▶ Problem statement:
Transcribe the forum thread about rebuilding a Cat pump, everything from "1) You don't" down to "to do that.".

▶ Selected passage:
══════════════════════════════

What's new

Help for rebuilding cat pump 5CP2120w

danielc

New member
Joined
Jul 4, 2015
Messages
20
Reaction score
0
Points
1
Location
Shreveport, LA
I have two cat pump 5CP2120w. Both has some problem. So I plan to rebuild one with these two pumps. However, I could not figure out how to remove bearings from the crankcase. On the service menu, it mentions bearing block tool. Could someone show me how to remove bearings? Thanks in advance
Daniel
 

MEP001

Well-known member
Joined
Aug 30, 2007
Messages
16,665
Reaction score
3,946
Points
113
Location
Texas
What is the problem that requires you to remove the bearings?

You don't remove the bearings from the crankcase, they're pressed onto the crankshaft. You can drive them off (Not recommended), heat the inner race (Not recommended), or take them to a machine shop and have them removed and new ones pressed back on (Assuming that's why you're doing all this).

If you're fixing an oil leak:

1) You don't have to remove the pistons despite what the service manual says,
2) You can remove the crankshaft without removing the bearings. There is just enough room to do that.
 

Earl Weiss

Well-known member
Joined
Aug 31, 2007
Messages
6,369
Reaction score
941
Points
113
I would consider how many years / hours the pump has been in service. You may fix one issue only to be confronted by another some years down the road.
 

Kevin James

Active member
Joined
Nov 15, 2007
Messages
562
Reaction score
32
Points
28
Can you say DUMPSTER!! When Cat 310 or a 5CP crank case or rear unit goes bad it goes into the dumpster. We don’t even try to repair them.
 

tdlconceptsllc

Well-known member
Joined
Jul 30, 2013
Messages
1,060
Reaction score
427
Points
83
Location
NC
I replaced the rear crankcase bearings in a CAT 310 & 3535 so fast make your head spin, and they last 3-5 years or longer been doing it for 9 years at my Carwash and Customers Washes I service.

I take the head off the pump. drain oil out of crankcase take the pulley off. Take Both endcaps and the crankcase plate on the bottom end off take a soft orange dead blow hammer & hammer out the crankshaft note all connecting rods must be pushed forward or it will break a rod when hammering. one of the bearings will come out on the crankshaft tap it off gently and do the same for the other side and gently tap all bearings back in place with a 2x4 and re-assemble connecting rods. Only time I don't do this is if the housing is cracked. I guess I am the only guy on here that does this.

══════════════════════════════

▶ Source data:
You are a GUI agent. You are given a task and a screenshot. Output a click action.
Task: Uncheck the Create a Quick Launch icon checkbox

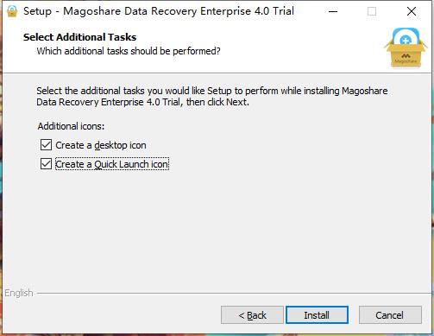pos(46,164)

══════════════════════════════

▶ Completed exercise:
1) You don't have to remove the pistons despite what the service manual says,
2) You can remove the crankshaft without removing the bearings. There is just enough room to do that.